Lean Thinking identifies 7 forms of waste, namely motion, waiting, transportation, storage, defect waste, over producing and excessive processing. Space precludes a discussion of each of them me so for present purposes a description of the first will have to suffice as a sense of the thinking behind waste generally.

Motion waste consists of all unnecessary movement and searching. Searching is the biggest form of motion waste – searching for information, looking for the correct person, tool or document. It is estimated that between 20 – 50% of time in a physical workplace is spent looking for people, tools, specifications, patient information … and in an office environment, some 15% of our time is spent looking for information that is within an arm’s length! In addition to searching, motion waste includes all unnecessary bending, lifting, reaching and walking. 

To systematically remove waste from an organisation’s processes requires the active involvement of the employees who are uniquely positioned to see the waste. Managers cannot see deep enough into the processes to really identify the waste that the employees see and experience daily.

This creates a dilemma for organisations – managers have the authority to effect change but not the complete awareness required on which to base this change; and employees by contrast have the awareness but not the authority.

The employee engagement strategy to Lean Thinking is to structure a process that seeks to resolve this dilemma. It requires 2 guarantees to give it meaning – one procedural, namely participation by all in identifying waste – the other substantive – no redundancies as a result of lean initiatives. The former is essential to identify and remove waste. And the latter is required otherwise employees won’t participate. Clearly no-one will participate in identifying waste if their jobs are put on the line as a result – and flow cannot be improved if employees do not participate in identifying waste.

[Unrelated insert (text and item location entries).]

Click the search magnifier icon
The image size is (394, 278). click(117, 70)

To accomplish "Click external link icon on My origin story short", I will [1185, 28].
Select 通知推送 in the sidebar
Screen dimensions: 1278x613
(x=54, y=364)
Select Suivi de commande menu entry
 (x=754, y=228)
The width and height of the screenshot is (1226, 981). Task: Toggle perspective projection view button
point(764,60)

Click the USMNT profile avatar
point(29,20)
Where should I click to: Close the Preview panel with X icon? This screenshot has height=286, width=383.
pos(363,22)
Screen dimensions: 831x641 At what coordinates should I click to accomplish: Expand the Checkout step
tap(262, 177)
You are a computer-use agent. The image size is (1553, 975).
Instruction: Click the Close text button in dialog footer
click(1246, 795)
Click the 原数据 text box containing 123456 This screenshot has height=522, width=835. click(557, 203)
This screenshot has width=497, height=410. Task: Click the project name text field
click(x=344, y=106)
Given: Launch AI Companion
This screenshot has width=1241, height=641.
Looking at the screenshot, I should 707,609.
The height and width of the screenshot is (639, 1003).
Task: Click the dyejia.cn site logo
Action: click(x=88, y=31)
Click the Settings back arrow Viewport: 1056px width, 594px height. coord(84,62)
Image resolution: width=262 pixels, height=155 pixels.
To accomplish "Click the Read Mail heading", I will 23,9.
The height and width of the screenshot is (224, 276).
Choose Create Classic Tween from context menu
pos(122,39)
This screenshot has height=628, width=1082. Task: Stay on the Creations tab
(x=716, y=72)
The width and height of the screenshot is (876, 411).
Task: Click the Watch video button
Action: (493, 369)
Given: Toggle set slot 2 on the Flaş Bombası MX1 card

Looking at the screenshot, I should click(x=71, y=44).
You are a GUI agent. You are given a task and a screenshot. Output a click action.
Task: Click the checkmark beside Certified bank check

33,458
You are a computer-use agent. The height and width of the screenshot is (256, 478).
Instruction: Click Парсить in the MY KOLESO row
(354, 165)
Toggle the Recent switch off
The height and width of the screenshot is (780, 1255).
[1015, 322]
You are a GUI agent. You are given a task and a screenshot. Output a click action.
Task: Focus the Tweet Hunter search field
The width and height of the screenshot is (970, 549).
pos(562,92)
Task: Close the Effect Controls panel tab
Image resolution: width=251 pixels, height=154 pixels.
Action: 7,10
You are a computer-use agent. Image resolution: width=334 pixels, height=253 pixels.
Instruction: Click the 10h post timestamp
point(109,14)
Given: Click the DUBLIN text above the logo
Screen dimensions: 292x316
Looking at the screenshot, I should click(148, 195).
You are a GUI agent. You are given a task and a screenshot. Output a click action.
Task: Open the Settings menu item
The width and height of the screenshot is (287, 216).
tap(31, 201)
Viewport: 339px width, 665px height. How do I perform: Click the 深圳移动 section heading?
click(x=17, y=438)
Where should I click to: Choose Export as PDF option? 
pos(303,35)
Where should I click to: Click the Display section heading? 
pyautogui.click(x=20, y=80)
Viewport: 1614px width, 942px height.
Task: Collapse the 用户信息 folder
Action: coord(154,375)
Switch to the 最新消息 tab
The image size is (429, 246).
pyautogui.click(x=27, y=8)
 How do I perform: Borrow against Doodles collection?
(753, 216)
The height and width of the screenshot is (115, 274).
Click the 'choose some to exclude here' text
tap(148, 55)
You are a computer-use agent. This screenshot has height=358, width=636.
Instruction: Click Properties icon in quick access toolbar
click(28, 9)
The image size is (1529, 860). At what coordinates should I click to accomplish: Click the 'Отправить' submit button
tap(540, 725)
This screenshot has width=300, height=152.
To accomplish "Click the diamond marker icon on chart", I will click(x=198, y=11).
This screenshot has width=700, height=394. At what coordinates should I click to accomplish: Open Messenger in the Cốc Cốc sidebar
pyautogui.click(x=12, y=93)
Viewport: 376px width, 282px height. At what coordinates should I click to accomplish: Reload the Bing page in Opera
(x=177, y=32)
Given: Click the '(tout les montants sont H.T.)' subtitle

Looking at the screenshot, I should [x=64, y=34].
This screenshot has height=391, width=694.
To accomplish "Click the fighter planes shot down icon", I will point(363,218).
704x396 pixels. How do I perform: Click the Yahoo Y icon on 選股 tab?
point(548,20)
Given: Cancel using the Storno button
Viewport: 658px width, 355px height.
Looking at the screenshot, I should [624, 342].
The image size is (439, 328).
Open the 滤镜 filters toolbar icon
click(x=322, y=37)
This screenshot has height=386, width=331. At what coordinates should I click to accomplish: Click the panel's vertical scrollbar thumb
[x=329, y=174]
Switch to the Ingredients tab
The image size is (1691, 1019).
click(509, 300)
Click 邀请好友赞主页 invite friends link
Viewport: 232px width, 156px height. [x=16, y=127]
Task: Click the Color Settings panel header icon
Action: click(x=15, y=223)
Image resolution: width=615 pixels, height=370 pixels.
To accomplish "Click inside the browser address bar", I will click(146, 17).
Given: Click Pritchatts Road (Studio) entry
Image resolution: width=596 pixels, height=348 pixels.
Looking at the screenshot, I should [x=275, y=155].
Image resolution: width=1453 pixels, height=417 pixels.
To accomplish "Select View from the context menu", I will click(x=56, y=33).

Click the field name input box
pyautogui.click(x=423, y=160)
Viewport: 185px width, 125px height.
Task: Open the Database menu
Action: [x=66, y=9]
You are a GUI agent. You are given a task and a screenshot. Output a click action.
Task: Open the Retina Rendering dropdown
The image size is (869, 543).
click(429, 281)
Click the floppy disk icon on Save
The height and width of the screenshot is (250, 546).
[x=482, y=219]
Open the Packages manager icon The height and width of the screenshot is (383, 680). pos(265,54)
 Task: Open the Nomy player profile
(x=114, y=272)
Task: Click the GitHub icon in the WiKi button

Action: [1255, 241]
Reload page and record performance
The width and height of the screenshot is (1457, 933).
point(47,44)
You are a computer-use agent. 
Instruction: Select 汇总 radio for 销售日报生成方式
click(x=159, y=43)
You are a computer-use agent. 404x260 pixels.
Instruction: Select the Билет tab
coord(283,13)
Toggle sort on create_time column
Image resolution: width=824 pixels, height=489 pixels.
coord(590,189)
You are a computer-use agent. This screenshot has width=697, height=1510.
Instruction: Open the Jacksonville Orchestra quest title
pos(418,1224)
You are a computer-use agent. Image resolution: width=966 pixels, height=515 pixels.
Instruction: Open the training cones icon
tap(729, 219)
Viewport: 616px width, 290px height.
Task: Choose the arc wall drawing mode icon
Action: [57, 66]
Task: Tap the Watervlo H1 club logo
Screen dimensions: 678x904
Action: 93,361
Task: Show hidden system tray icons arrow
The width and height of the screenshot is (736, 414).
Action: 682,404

The central component of a change process premised on employee engagement is a closed loop feedback system for responding to and implementing employee generated suggestions for improvement based on identifying and reducing waste. This is nothing like the good old suggestion box though on the surface it may appear similar.

This system is built on a structured process of organisational learning that teaches the organisation the following:

  • value stream mapping skills that allows everyone to see the organisation’s current end to end process to providing its services or manufacturing its goods, as well as imagine an improved future state. This creates a framework for employees to think about and identify the effects of waste that they experience everyday at work.
  • root cause analysis skills that allows everyone to identify the causes behind the effects of waste that they experience everyday at work as frustrations, irritations, inefficiencies etc.
  • developing the systems and processes – the architecture if you will – of this transparent, closed loop system that allows people to see that the individual opportunities for improvement they have raised have been captured, and how and who is able to participate in addressing them.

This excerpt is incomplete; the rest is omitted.